BACKGROUND AND AIM:Progressive multi organ dysfunction (PMODS) leads to high mortality in pediatric intensive care unit (ICU) patients. Acute kidney injury (AKI) is common in PMODS, but evolution of MODS in AKI requiring continuous renal replacement therapy (CRRT) and associations with short-term outcomes have not been well described. METHOD:Multicenter study of pediatric CRRT (2/2014 to 2/2020). Chronic kidney disease patients were excluded. Pediatric Logistic Organ Dysfunction 2 (PELOD-2) scores and organ sub-scores were used to categorize MODS at two time points; PMODS was defined as increase in PELOD-2 score from ICU admission to CRRT start. The primary outcome was Major Adverse Kidney Events at 30 days (MAKE 30); secondary outcome was CRRT-free days.RESULTS: 373 patients (median age 84 months (IQR 16-172)) received CRRT for 9 days (IQR 3-20). Most common admission reason and co-morbidity were septic shock (23%) and hematological/oncological (22%), respectively.

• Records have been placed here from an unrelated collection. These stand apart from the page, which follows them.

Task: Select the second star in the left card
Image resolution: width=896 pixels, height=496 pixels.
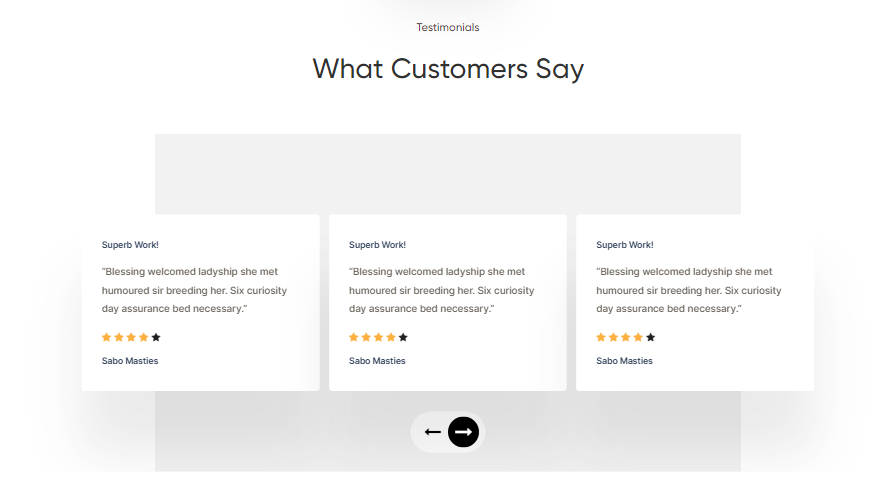Action: tap(119, 338)
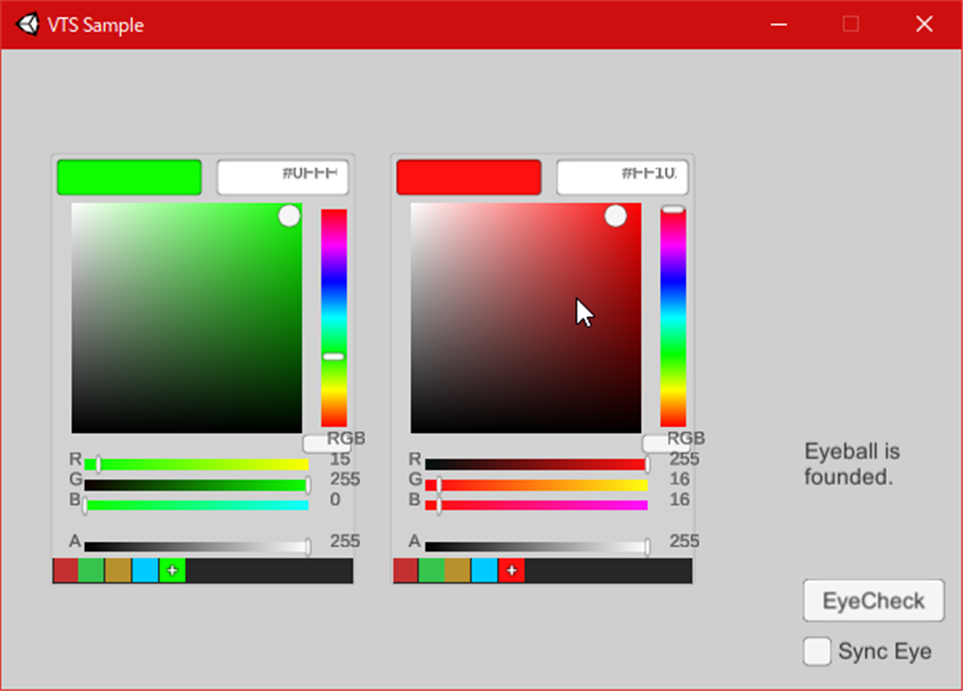Screen dimensions: 963x691
Task: Enable the Sync Eye checkbox
Action: (x=817, y=651)
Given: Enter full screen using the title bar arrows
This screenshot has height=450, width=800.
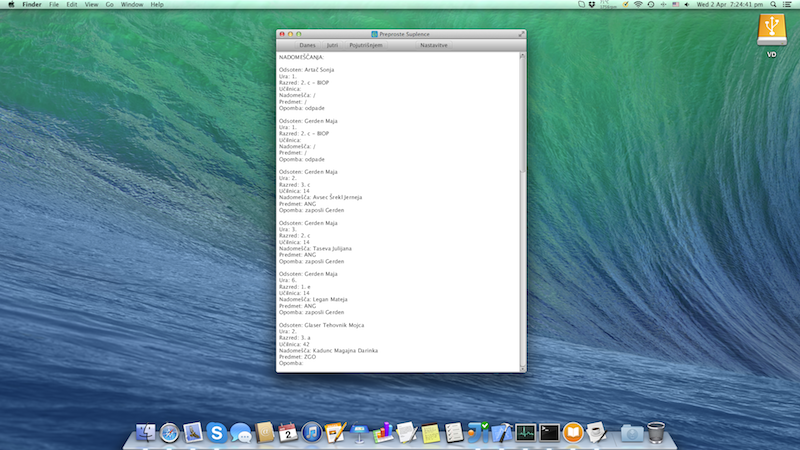Looking at the screenshot, I should point(521,34).
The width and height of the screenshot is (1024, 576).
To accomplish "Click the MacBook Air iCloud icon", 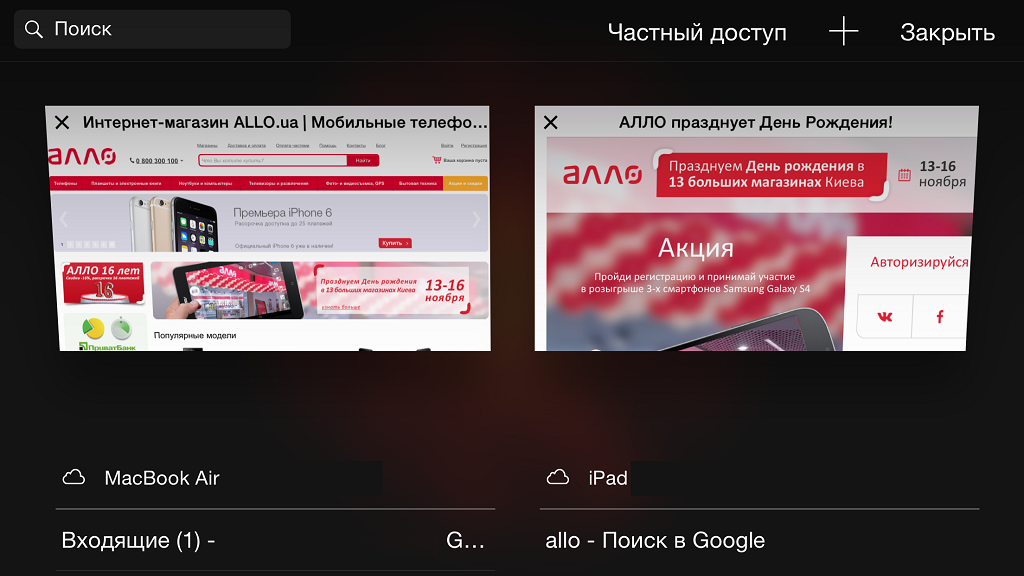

Median CRRT-free days was 21 (IQR 10-27). 71% met MAKE 30.PELOD-2 increased from admission 6 (IQR 3-9) to CRRT start 9 (IQR 7-12) (p<0.001). 62% had PMODS, number of organ failures increased from 3 (IQR 2-4) at admission to 4 (IQR 3-5) at CRRT start. The most common new organ dysfunction at CRRT start was respiratory. PMODS was associated with MAKE 30 (OR 1.06 (1.00 -1.12) and CRRTfree days (β -0.35 (-0.65 --0.06). CONCLUSIONS:PMODS is common in the pediatric CRRT population and is associated with MAKE 30 and fewer CRRTfree days. Future studies need to explore drivers of PMODS before CRRT and its association with patient outcomes.